Tompi Desak Reformasi Sistem Royalti Musik, Sebut Musisi Semakin Terbebani

JAKARTA – Polemik pembagian royalti musik kembali mencuat setelah penyanyi sekaligus dokter, Tompi, menyampaikan kritik keras terhadap tata kelola yang berlaku saat ini.
Ia menilai, mekanisme tersebut bukan hanya tidak adil, melainkan juga berpotensi menggerus kesejahteraan musisi.
Menurut Tompi, kewajiban pembayaran royalti kerap dirasakan memberatkan, bahkan bagi penyanyi yang tampil di panggung sederhana.
“Orang sekarang banyak teman-teman nyanyi kawinan aja jadi takut. Udah nyanyi kawinan dibayar Rp750 ribu masih diminta bayar lagi,” ujarnya dikutip dari RRI Net Official, Rabu (20/8/2025).
Lebih jauh, ia menilai sistem ini semakin janggal ketika musisi diwajibkan membayar saat menyanyikan karya mereka sendiri.
“Tapi yang paling mengerikan dari isu royalti ini tahu nggak apa? Saya mau nyanyi lagu sendiri, saya pun harus bayar,” kata Tompi.
Situasi tersebut, menurut pelantun Menghujam Jantungku itu, menunjukkan betapa mendesaknya reformasi di sektor royalti musik.
Ia menegaskan bahwa pengelolaan yang ada saat ini tidak memberikan kepastian bagi musisi.
“Yang saya setor bisa lebih gede daripada yang saya terima per tahun, kan gila ya. Ya udah saatnya lah digeser-geser tuh yang nggak ngeberes,” ujarnya.
Tompi mengingatkan bahwa persoalan royalti sebenarnya bukan masalah baru. Perdebatan soal tata kelola ini telah muncul sejak pemerintahan terdahulu, namun tidak kunjung melahirkan solusi konkret.

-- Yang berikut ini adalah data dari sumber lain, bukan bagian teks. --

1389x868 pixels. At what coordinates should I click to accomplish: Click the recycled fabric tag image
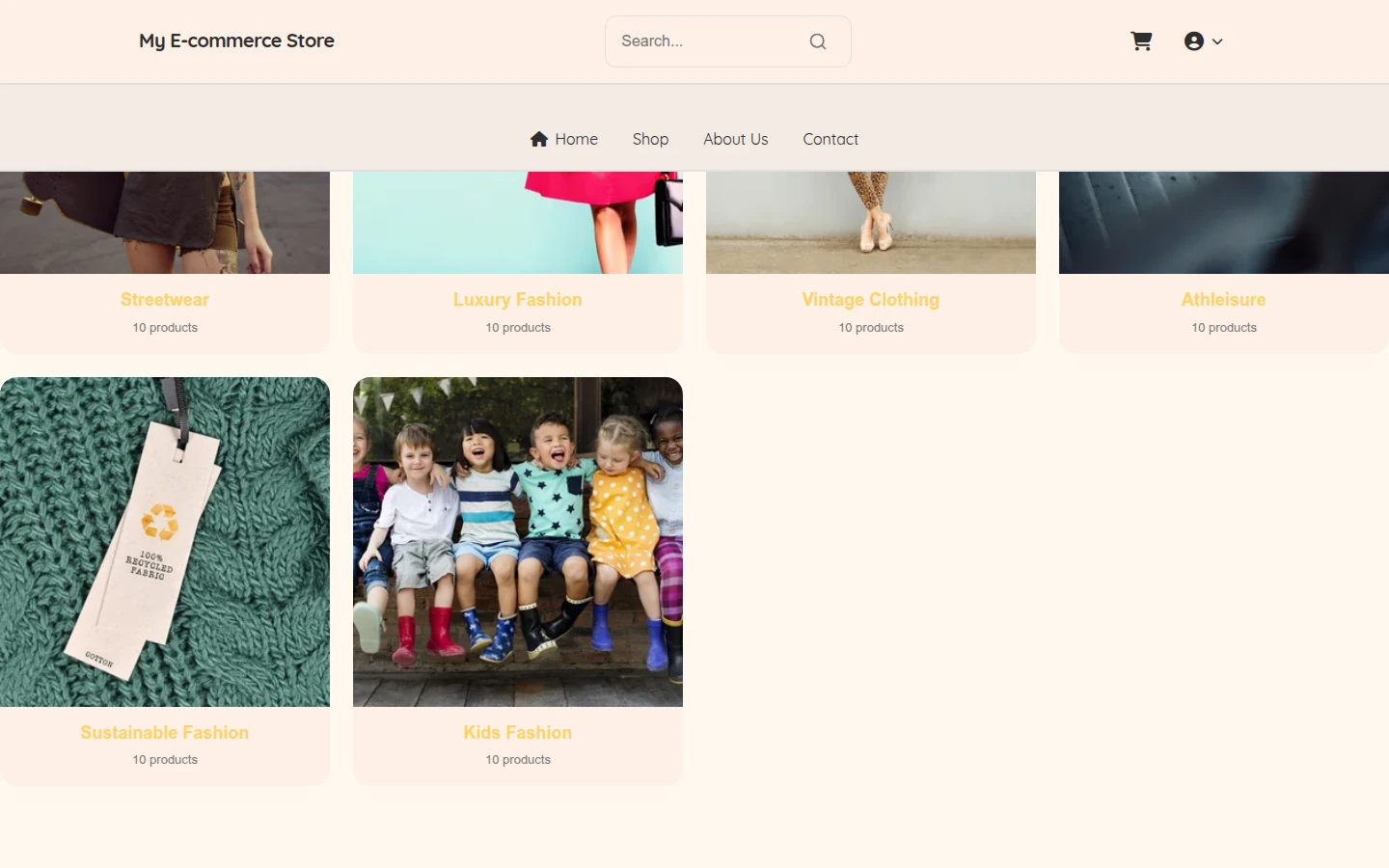[165, 542]
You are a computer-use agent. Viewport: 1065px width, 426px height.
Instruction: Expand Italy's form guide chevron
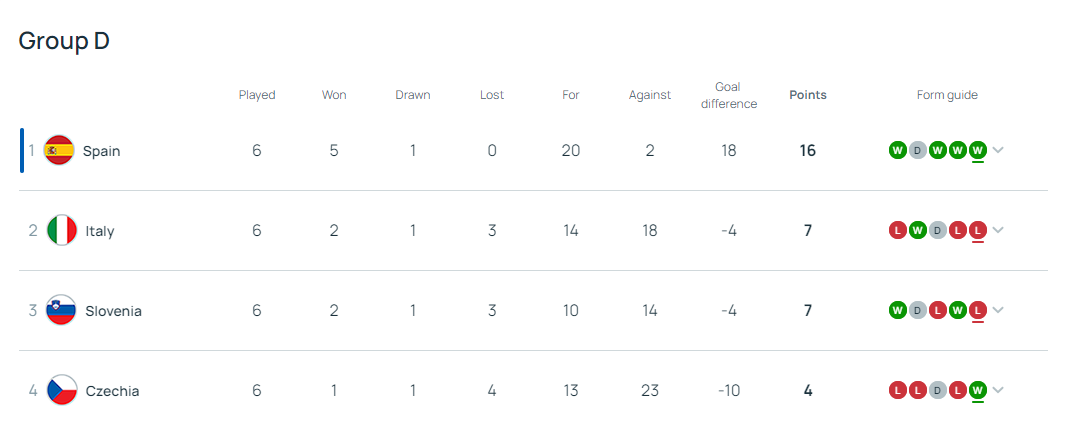pyautogui.click(x=998, y=230)
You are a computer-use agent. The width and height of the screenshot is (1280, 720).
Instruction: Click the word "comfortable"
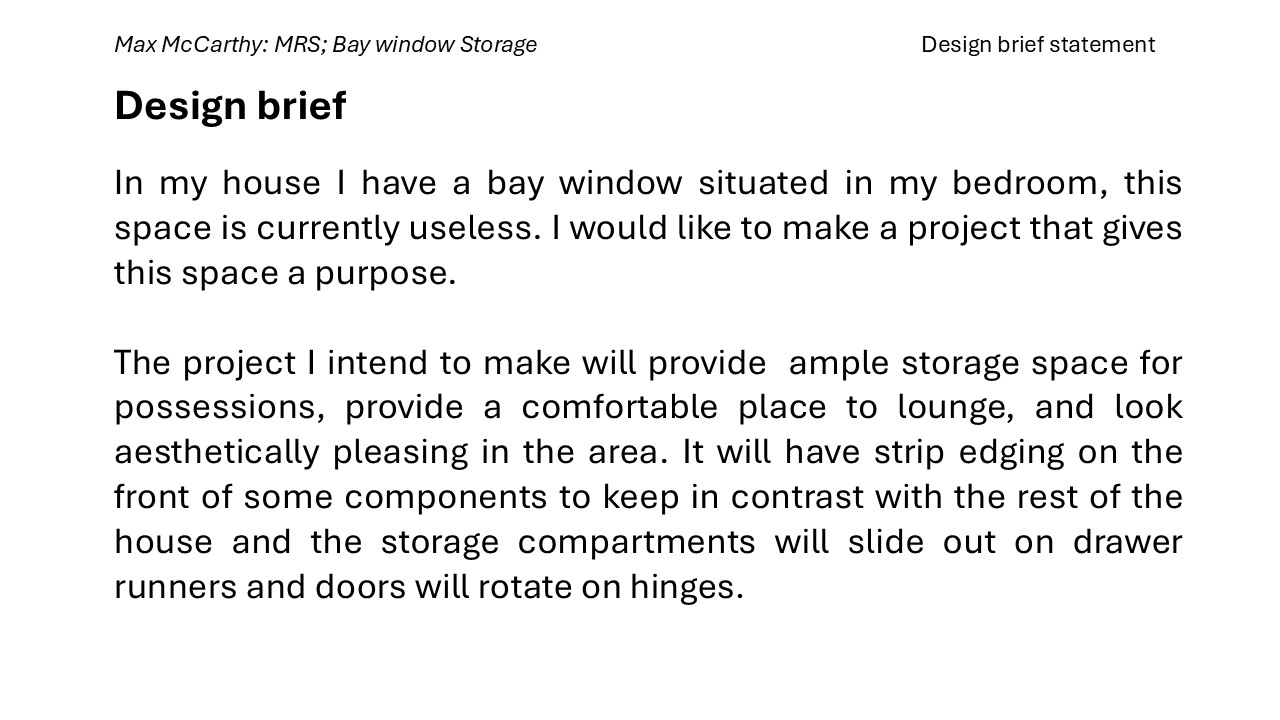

“Urusan royalti itu bukan barang baru sebenarnya. Royalti ini sudah urusan dari zaman presiden-presiden dulu juga udah diurusin,” tuturnya.
Sayangnya, diskusi yang selama ini dilakukan dinilainya tidak membawa perubahan berarti.
“Kita sudah dipanggil, duduk ngobrol berkali-kali tetapi selalu berujung dengan itu lagi itu lagi. Ya, yang duduk di bangkunya orangnya itu lagi itu lagi,” ungkapnya.
Sebagai jalan keluar, pemilik nama asli Teuku Adifitrian itu menyarankan adanya regenerasi dalam kepengurusan lembaga pengelola royalti.
“Gimana lu berharap perubahan? Rubah yang duduk baru akan berubah. Kita ngerubah kebiasaan makan pakai tangan kanan jadi tangan kiri aja susah. Apalagi ngerubah ideologi susah, nggak bakalan bisa,” katanya.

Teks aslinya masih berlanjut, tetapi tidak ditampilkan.